* _EXERCISE REQUIREMENTS_
This exercise calls for the line with "Identify the click", the line with "Ameaça vinda do", and all lines between them in the material below, output exactly and with no other lines.

*** SUPPLIED DATA

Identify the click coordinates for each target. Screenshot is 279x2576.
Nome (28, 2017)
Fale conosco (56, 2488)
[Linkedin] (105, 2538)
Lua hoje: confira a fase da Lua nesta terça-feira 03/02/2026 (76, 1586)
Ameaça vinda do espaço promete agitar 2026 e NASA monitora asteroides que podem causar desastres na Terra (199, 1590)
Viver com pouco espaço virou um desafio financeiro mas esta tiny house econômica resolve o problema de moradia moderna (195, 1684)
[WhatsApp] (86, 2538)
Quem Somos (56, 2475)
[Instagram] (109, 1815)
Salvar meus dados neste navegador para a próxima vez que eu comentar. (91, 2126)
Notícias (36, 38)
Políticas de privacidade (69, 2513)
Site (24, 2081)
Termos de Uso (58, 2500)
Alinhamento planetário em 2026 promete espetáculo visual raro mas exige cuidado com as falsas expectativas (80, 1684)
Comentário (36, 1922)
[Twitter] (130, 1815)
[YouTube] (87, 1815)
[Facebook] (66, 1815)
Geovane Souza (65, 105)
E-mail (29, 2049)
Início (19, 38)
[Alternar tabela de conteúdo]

******
*** SUPPLIED DATA

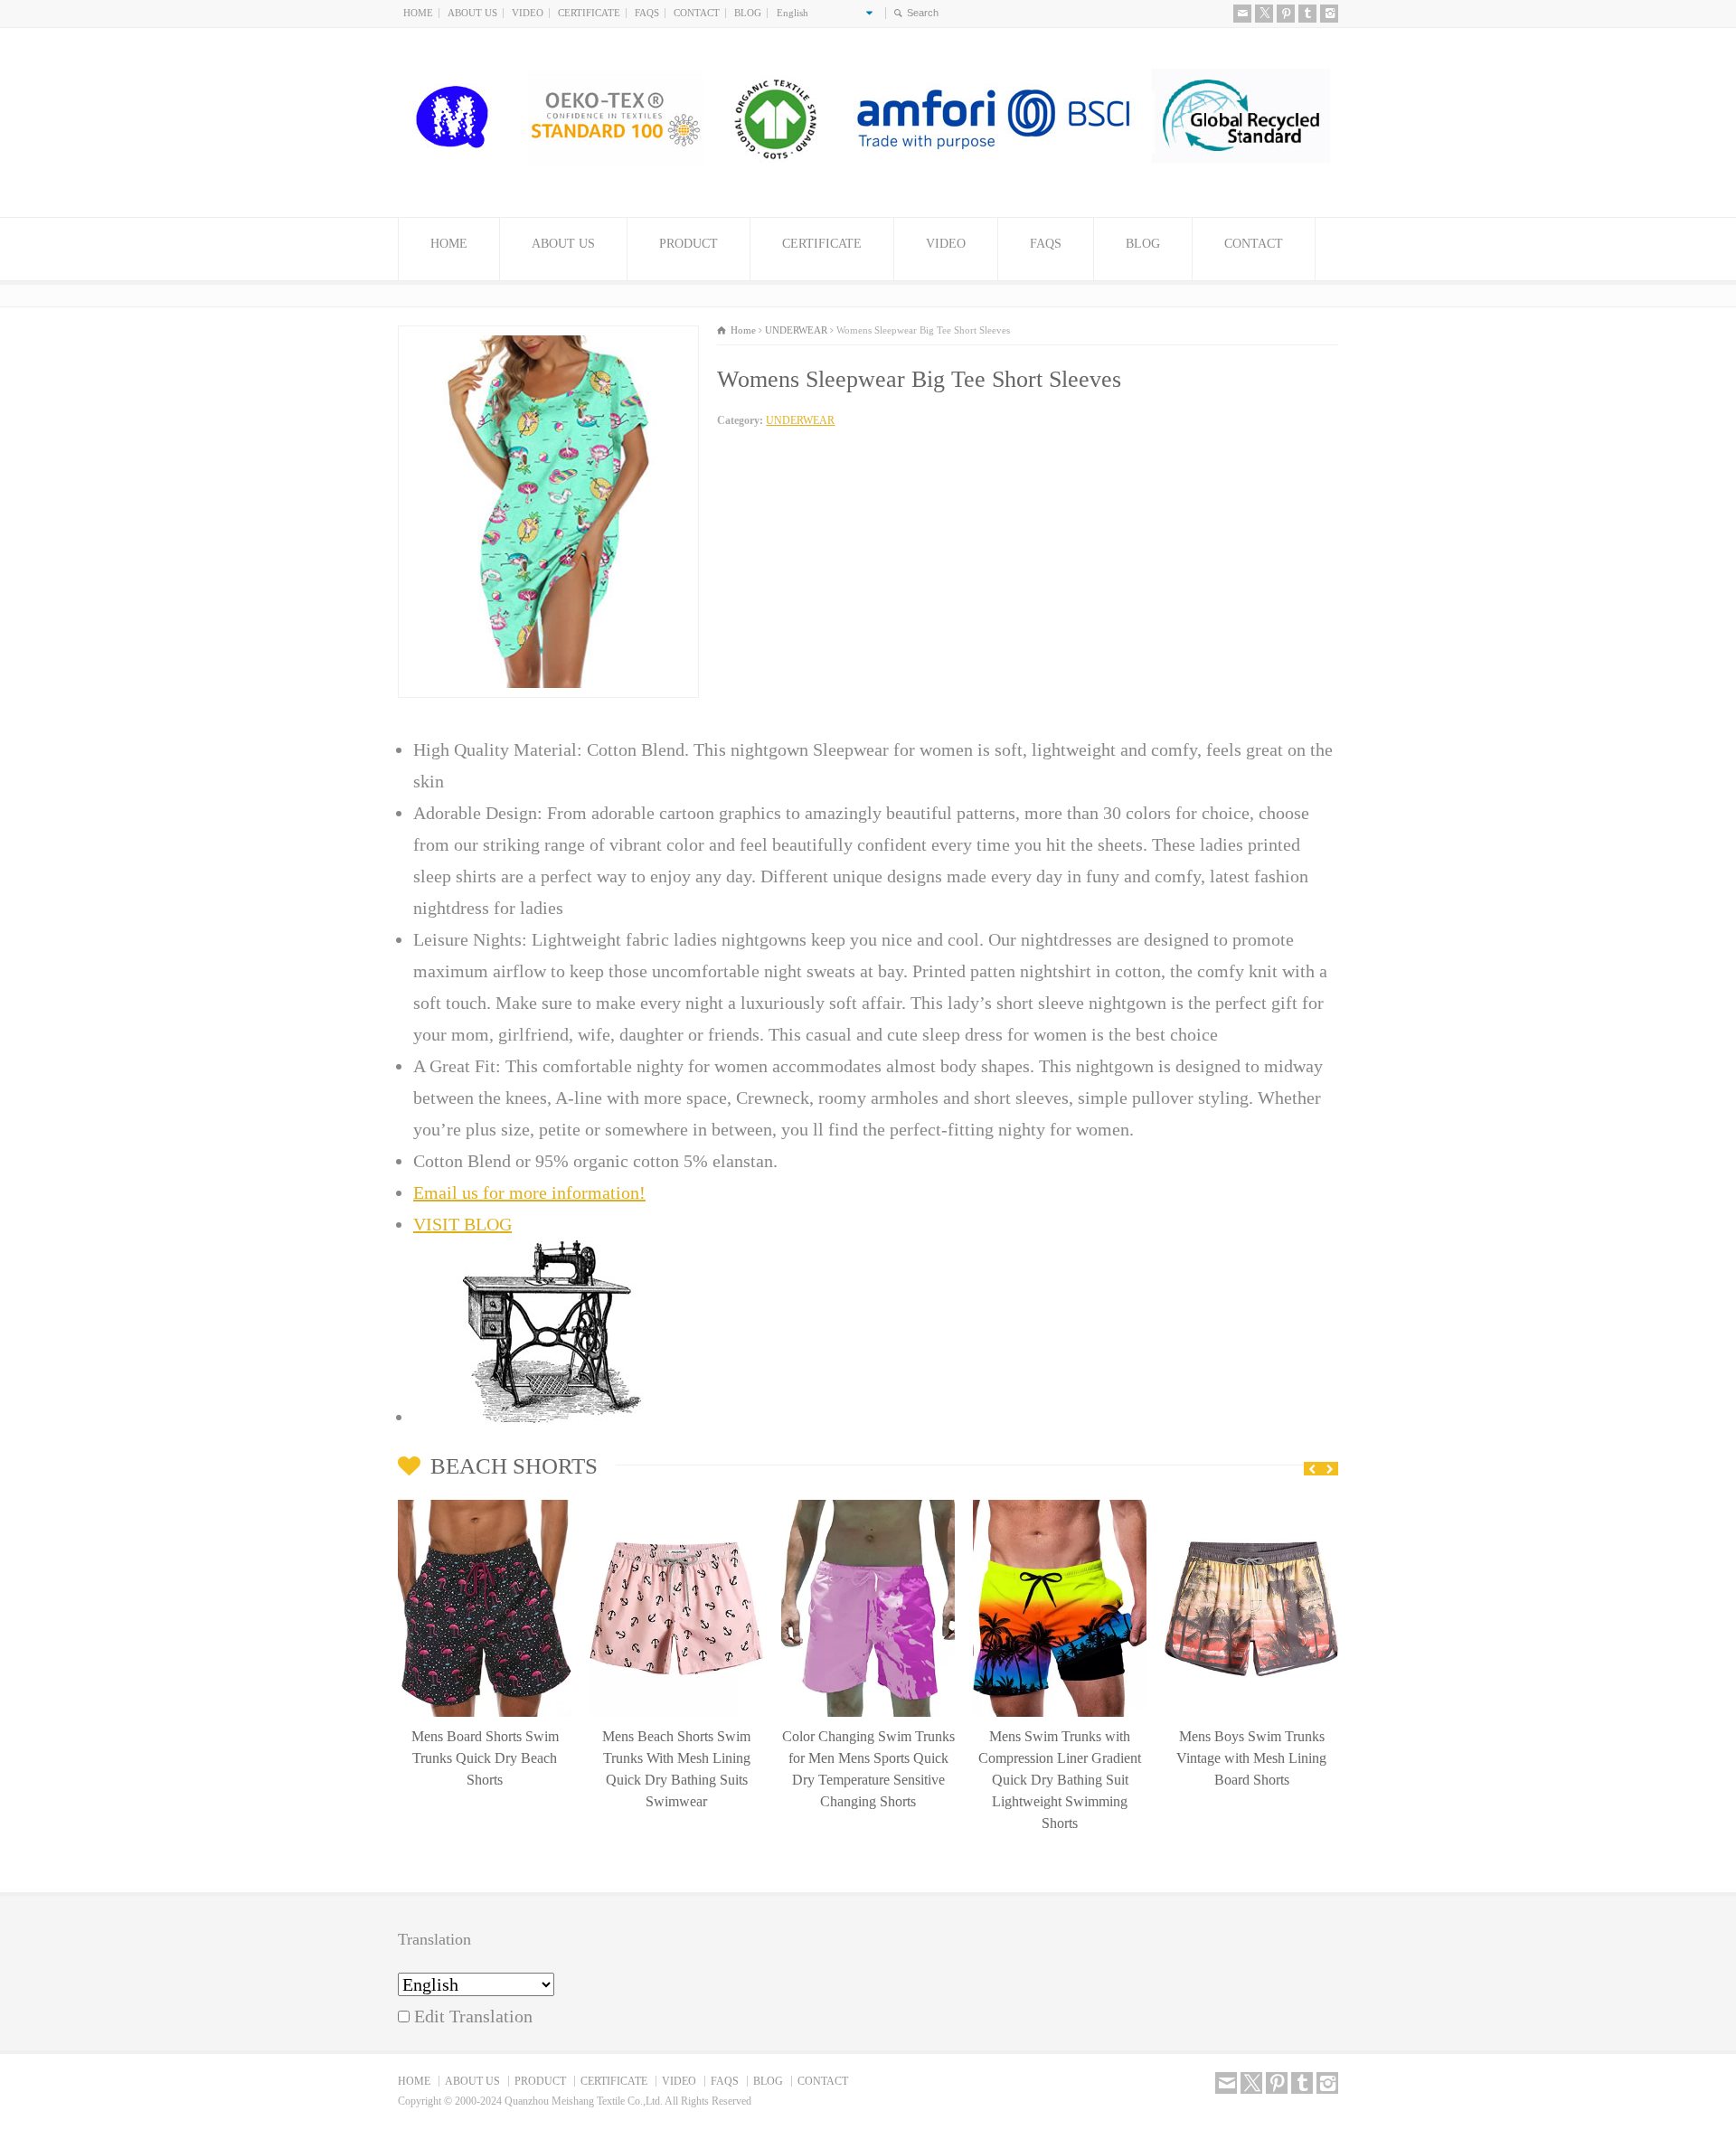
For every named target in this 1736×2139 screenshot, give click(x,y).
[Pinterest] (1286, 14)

******
*** SUPPLIED DATA

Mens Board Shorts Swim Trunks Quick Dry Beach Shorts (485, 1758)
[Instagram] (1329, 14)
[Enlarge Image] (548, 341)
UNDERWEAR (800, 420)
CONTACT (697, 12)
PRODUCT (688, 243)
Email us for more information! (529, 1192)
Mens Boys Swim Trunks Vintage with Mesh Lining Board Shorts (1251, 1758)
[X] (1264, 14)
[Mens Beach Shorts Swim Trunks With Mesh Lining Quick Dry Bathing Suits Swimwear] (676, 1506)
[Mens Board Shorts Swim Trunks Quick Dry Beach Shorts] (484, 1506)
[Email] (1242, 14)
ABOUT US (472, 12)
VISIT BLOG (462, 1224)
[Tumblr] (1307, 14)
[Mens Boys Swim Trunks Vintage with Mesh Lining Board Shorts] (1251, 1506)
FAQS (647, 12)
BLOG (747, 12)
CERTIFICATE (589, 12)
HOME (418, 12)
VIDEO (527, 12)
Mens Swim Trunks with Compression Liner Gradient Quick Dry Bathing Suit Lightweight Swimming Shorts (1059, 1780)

******

* _RESPONSE BOX_
Identify the click coordinates for each target. Screenshot is 279x2576.
Nome (28, 2017)
Fale conosco (56, 2488)
[Linkedin] (105, 2538)
Lua hoje: confira a fase da Lua nesta terça-feira 03/02/2026 (76, 1586)
Ameaça vinda do espaço promete agitar 2026 e NASA monitora asteroides que podem causar desastres na Terra (199, 1590)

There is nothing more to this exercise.